## [Task requirements]
Extract each line of the data below that contains the word "Select".

— START Material for this exercise —

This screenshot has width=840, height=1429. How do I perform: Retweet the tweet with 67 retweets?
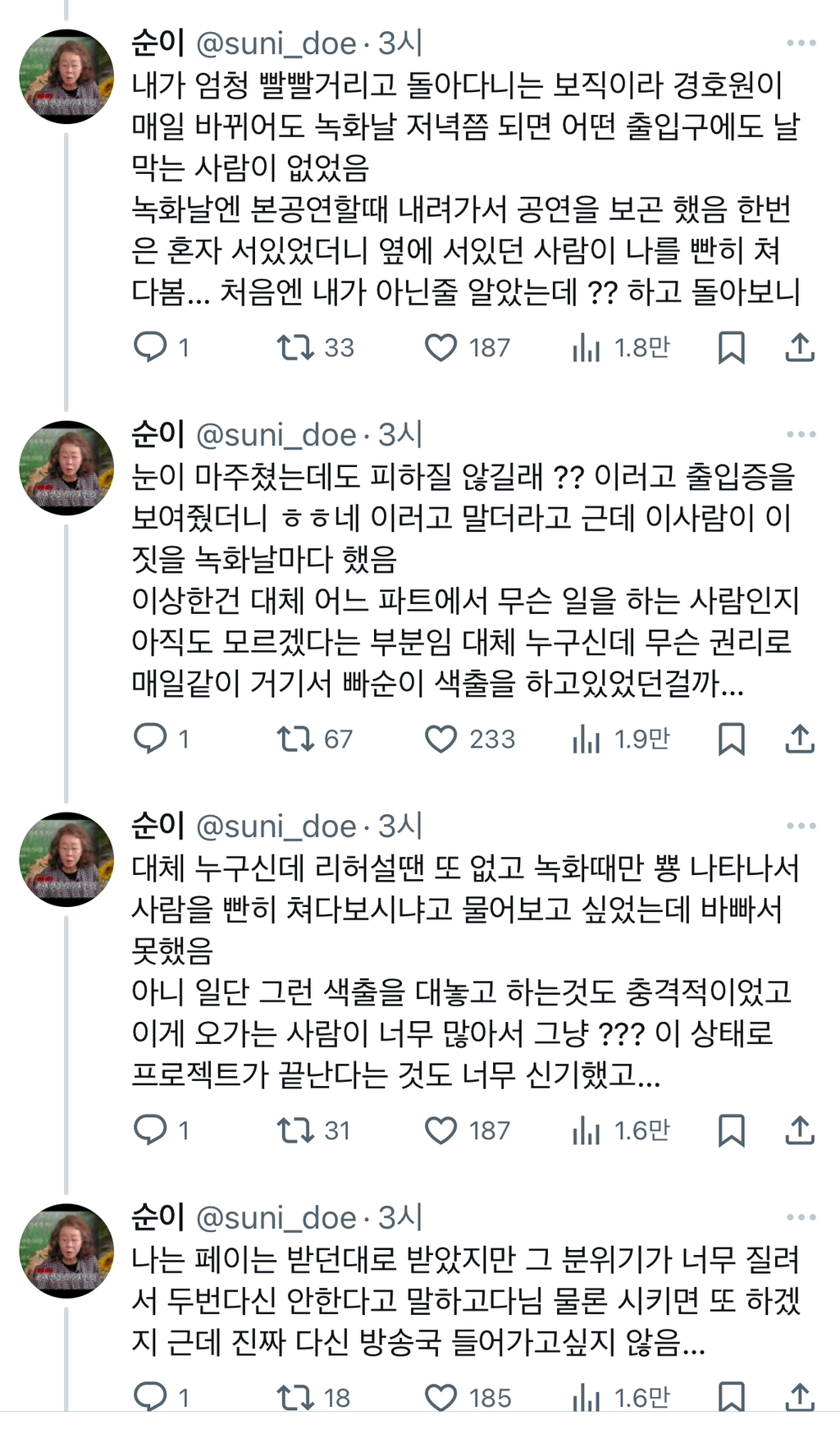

— END Material for this exercise —
— START Material for this exercise —

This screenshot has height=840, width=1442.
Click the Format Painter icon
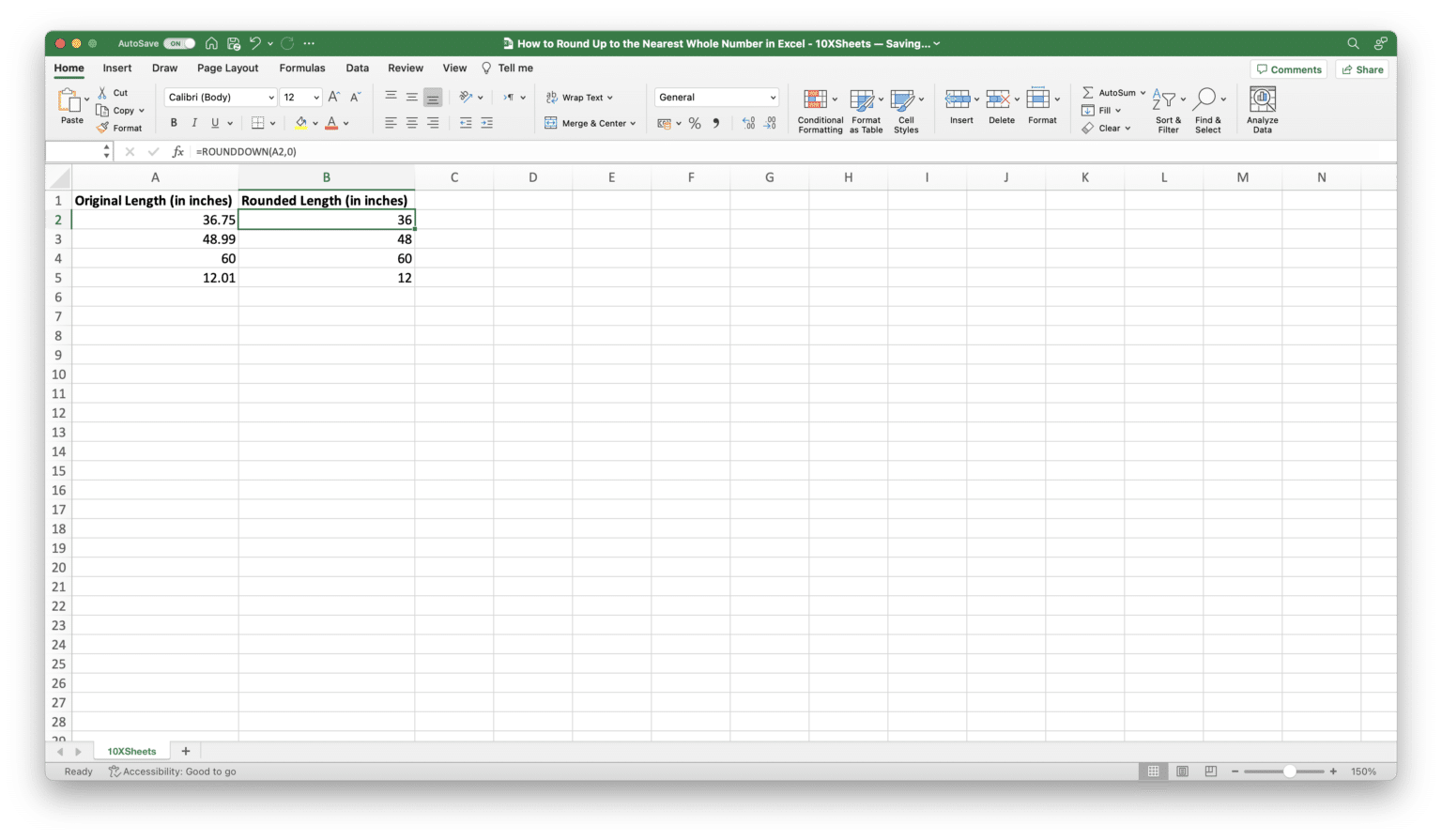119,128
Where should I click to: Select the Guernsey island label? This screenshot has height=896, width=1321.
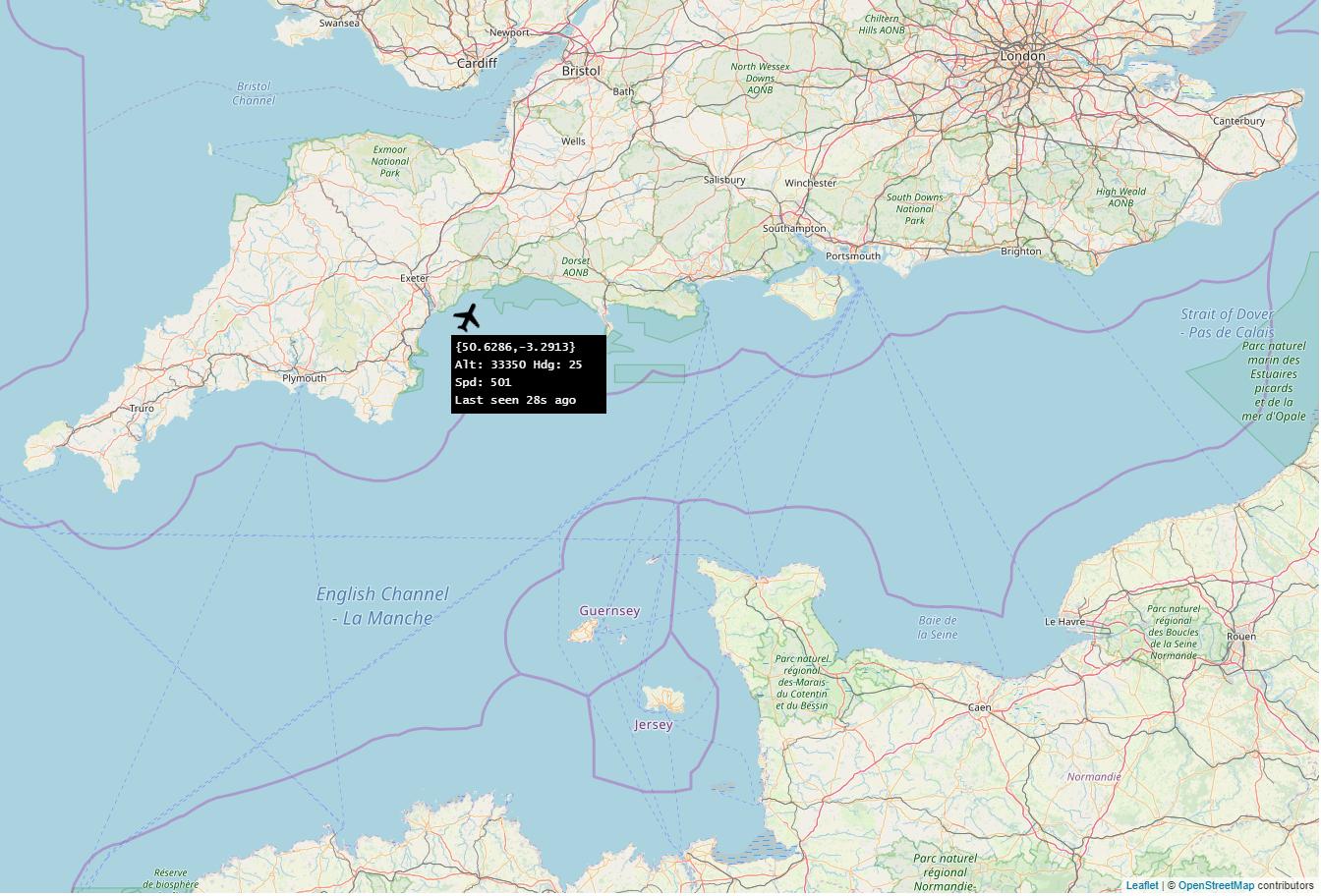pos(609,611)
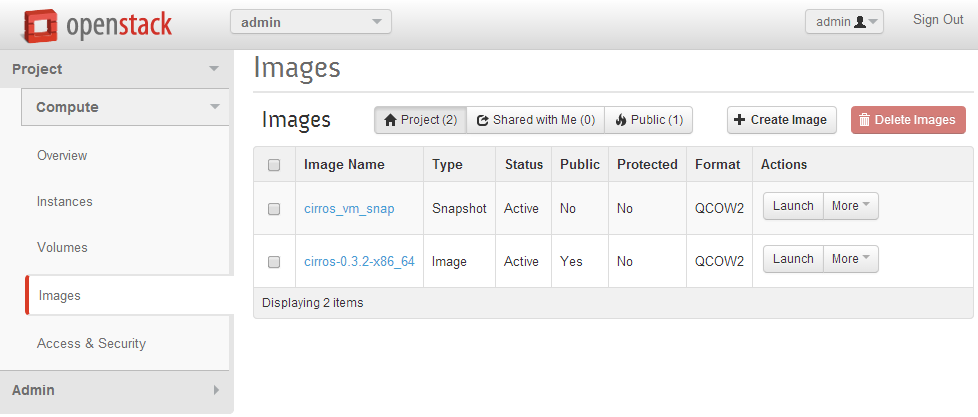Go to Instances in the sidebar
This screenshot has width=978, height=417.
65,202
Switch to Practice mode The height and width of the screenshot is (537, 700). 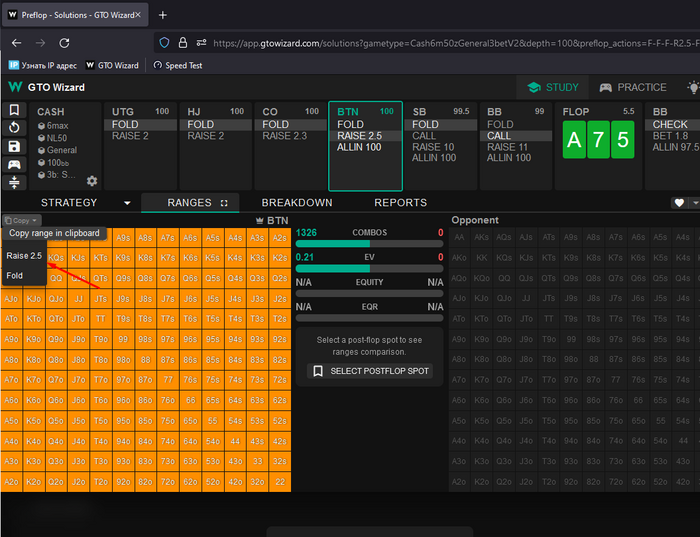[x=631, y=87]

— END Material for this exercise —
— START Material for this exercise —

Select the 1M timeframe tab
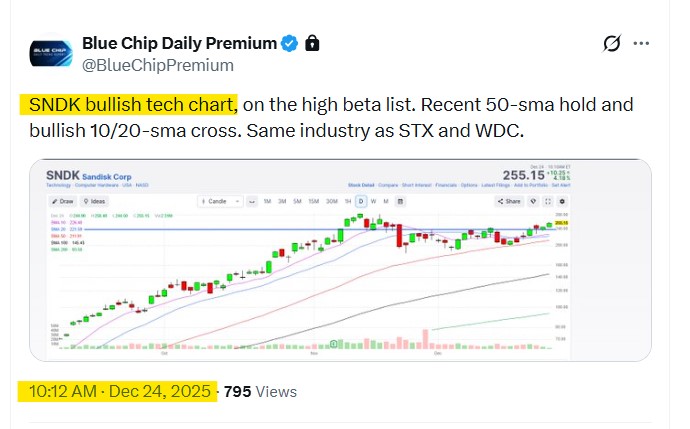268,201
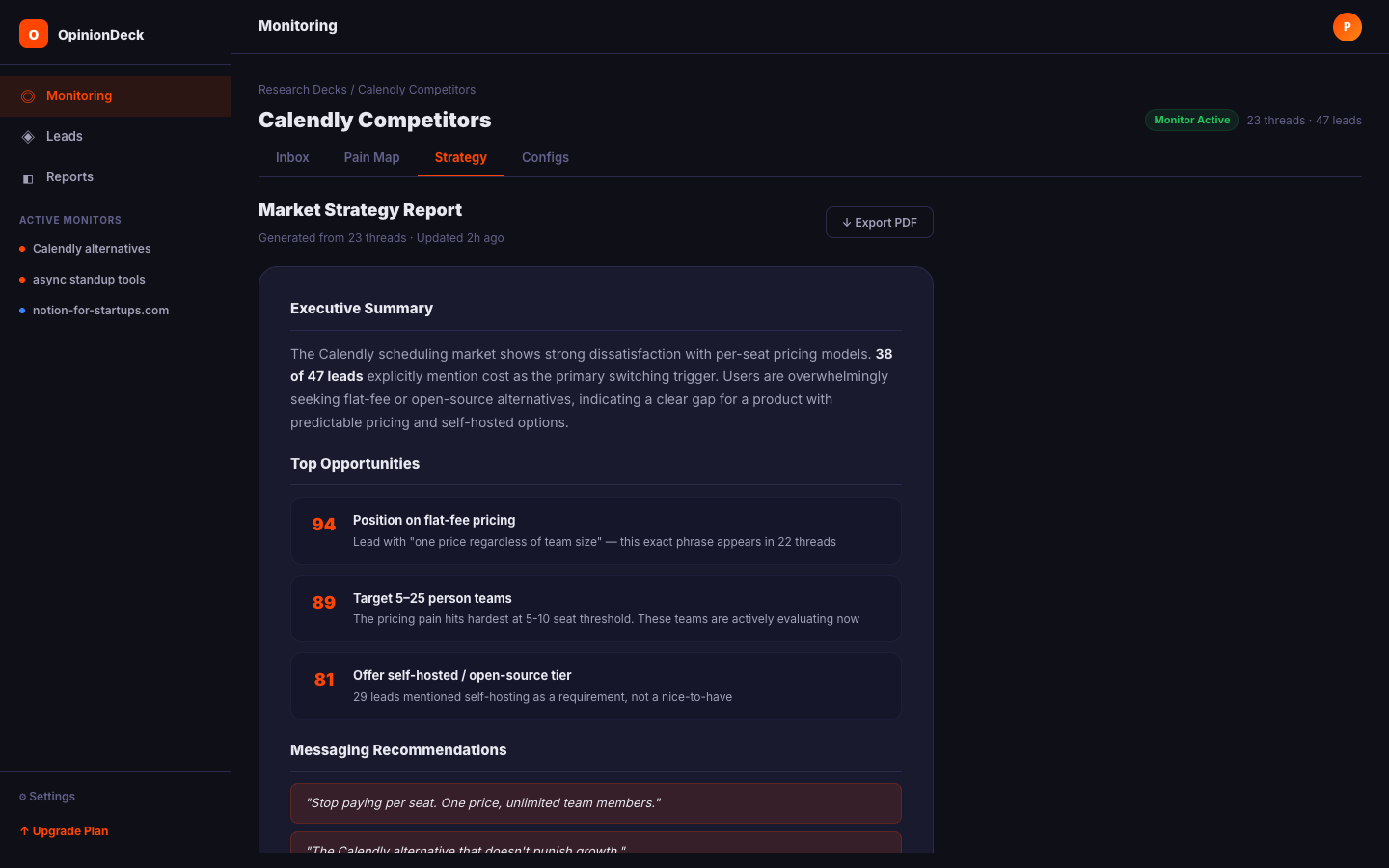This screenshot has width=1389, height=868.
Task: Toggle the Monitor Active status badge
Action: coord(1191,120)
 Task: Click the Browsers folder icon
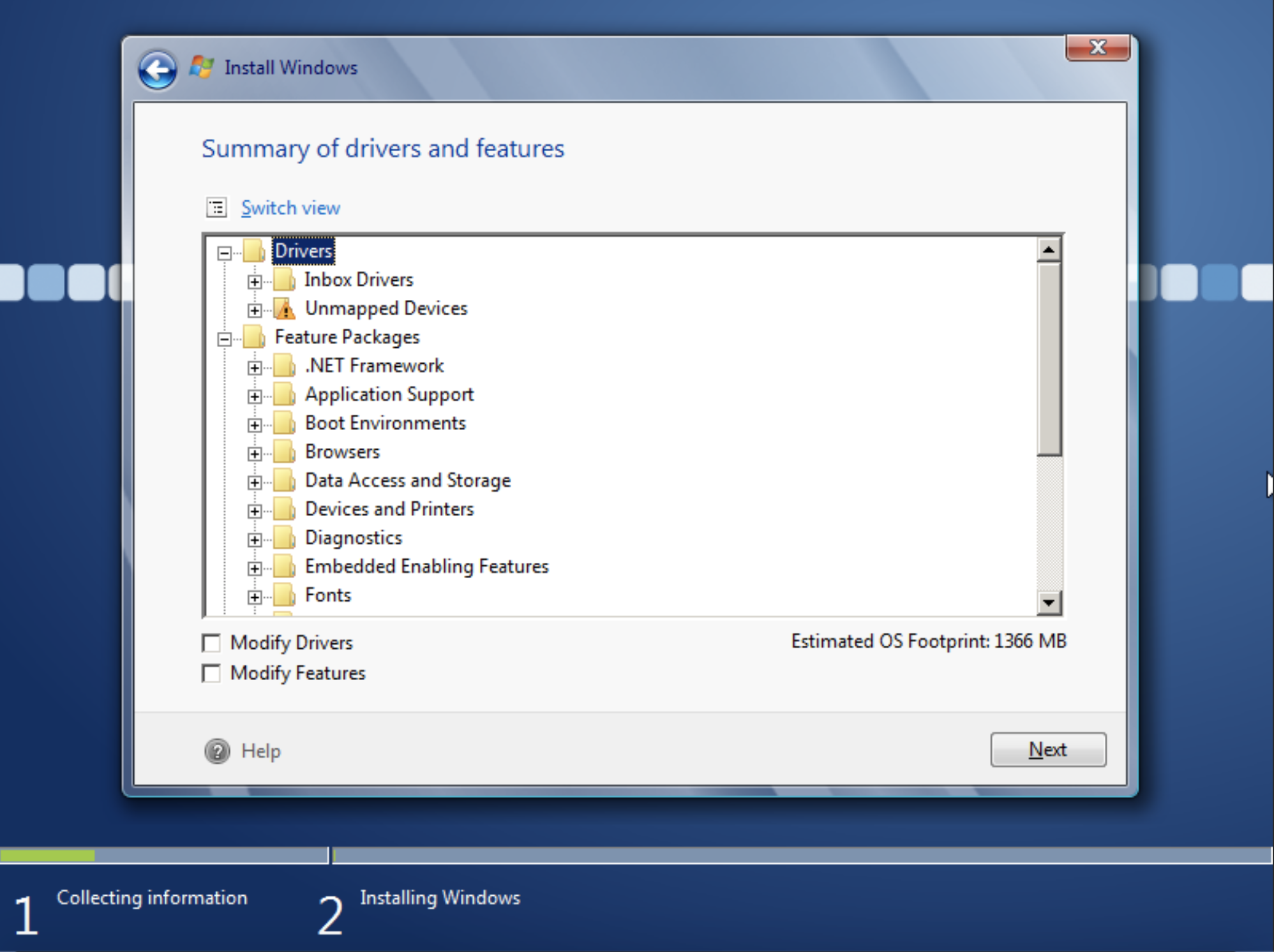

— END Material for this exercise —

## [Written solution]
Where should I click to: Select the Guernsey island label? This screenshot has height=896, width=1321.
Select the 1M timeframe tab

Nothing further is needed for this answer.